These stories feature neither Michael Connelly's main protagonist Harry Bosch or his secondary protagonist Mickey Haller.


Tropes:

  • Call-Forward: "Cahoots", being set in 1932, included this exchange.
    “Where do you want to go?”
    “Las Vegas.”
    “Where the hell is that?”
    “Nevada.”
    “There’s nothing there but sand.”
  • Continuity Nod: "Two-Bagger" finds the detectives following a paroled criminal who's part of the Road Saints motorcycle gang. The Road Saints are a fictional gang mentioned in several Connelly novels; Mickey Haller's investigator Cisco is a former member. (The first two stories in this collection do not have any connections to the Bosch universe.)
  • Fixing the Game: The narrator of "Cahoots" is enraged that McMillan and Boyd are cheating at the poker game. The ending reveals that he and his partner Swain were also cheating.

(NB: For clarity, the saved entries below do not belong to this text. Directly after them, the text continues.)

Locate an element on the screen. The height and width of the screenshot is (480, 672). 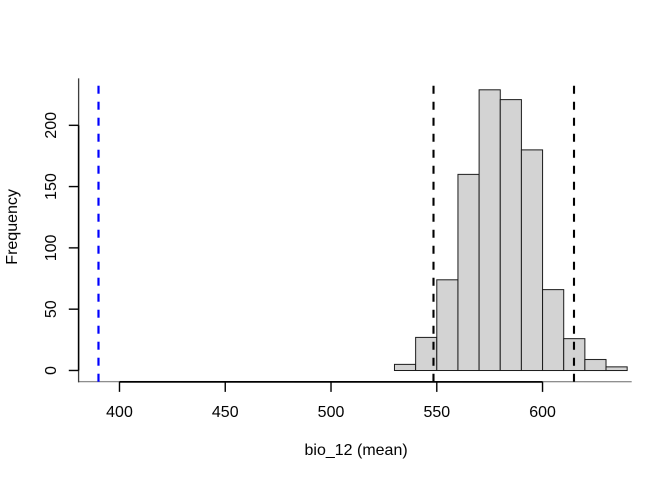
svg-text: 100 is located at coordinates (52, 248).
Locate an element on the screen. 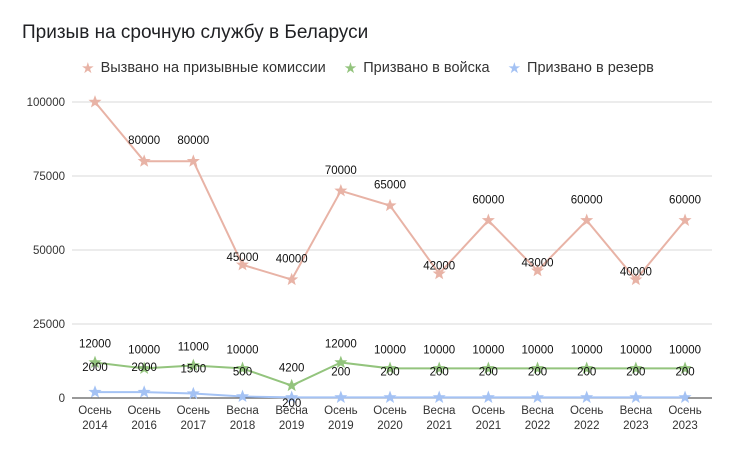  x-tick-label: 2014 is located at coordinates (95, 426).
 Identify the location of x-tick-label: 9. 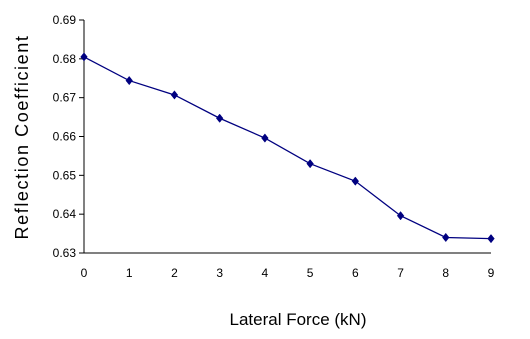
(492, 273).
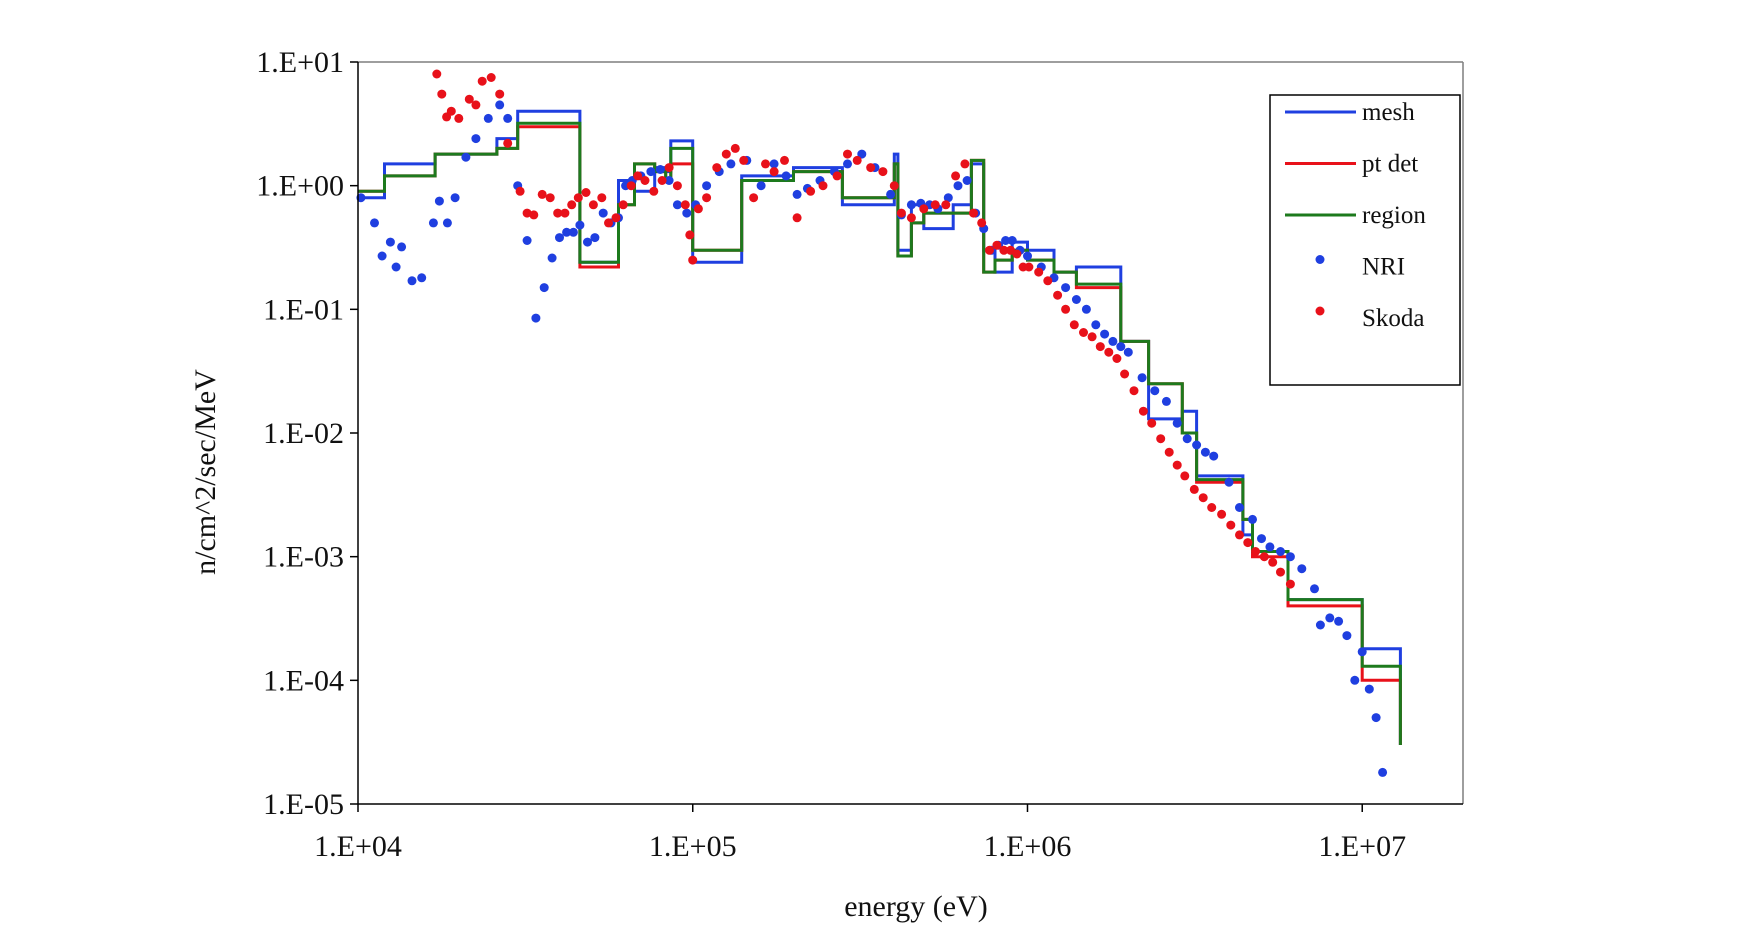  What do you see at coordinates (1384, 268) in the screenshot?
I see `legend-label-nri: NRI` at bounding box center [1384, 268].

  • Foreshadowing: Clewiston mentions early in "Mulholland Dive" that some of the cars that plunge off the road actually wind up in backyards of the homes at the foot of the hill. That's what happens to him.
  • Go into the Light: Lampshaded. Clewiston's car careens off Mulholland Drive and into a backyard pool. He's pulled underwater as the car floods. Then he sees a bright light, realizes that he's dying, and goes into it—except that it's the guy who lives in the house, wielding a flashlight.
  • Hired to Hunt Yourself: Clewiston is an LAPD cop specializing in investigating accident fatalities. It's revealed that he actually stages those accident fatalies, and indeed staged the one he's investigating in "Mulholland Dive".
  • Hoist by His Own Petard: In "Mulholland Dive", Clewiston kills a man by putting a test dummy on the road, causing the target to veer off the road and plummet off the cliff to his death. Clewiston, who also happens to be the investigating officer, passes the accident off as being caused by a coyote crossing the road. As he's driving away from the scene, he sees a coyote on Mulholland Drive and goes veering off the cliff.
  • Last Breath Bullet: Milky Vachon slices Stilwell's whole throat open and drops him to the floor—but he doesn't notice that Stilwell lands right on top of his gun. Stilwell has just enough life left to pick up his gun and shoot Vachon four times in the back.
  • Left Hanging: "Mulholland Drive" ends with the man who owns the pool diving in to pull Clewiston out of the car and save him from drowning. Does he? Who knows?
  • No Honor Among Thieves: The ending to "Cahoots" reveals that Vera betrayed her partners, McMillan and Boyd, to the narrator and Swain.
  • No Name Given: For the narrator of "Cahoots".
  • Oddball in the Series:
    • Neither "Cahoots" nor "Mulholland Dive" feature an obvious connection to the Harry Bosch universe, where all of Connelly's novels are set. (When he writes a non-Bosch novel Connelly always puts in at least one Continuity Nod to tie it to the Bosch 'verse). "Two-Bagger" does—see Continuity Nod.
    • The stories are all crime stories and not mysteries. The only Connelly novel that isn't a mystery story is Void Moon.
    • "Cahoots", set in 1932, is the only period piece Michael Connelly has ever written. All of his other stories are set at or near the time they were published. It is also the only Connelly work using the present tense for narrative.
  • Pretty Little Headshots: The narrator of "Cahoots" gets McMillan with "one neat shot in the forehead" and later is proud to see that it didn't even bleed.
  • Present Tense Narrative: "Cahoots" uses this. The narrator lampshades it.
    "This is a journal. I write it in what my partner who read it up to now calls present tense....But everything I write down here has already happened."
  • Title Drop: The narrator o "Cahoots" refers to McMillan and Boyd being in "cahoots" with each other.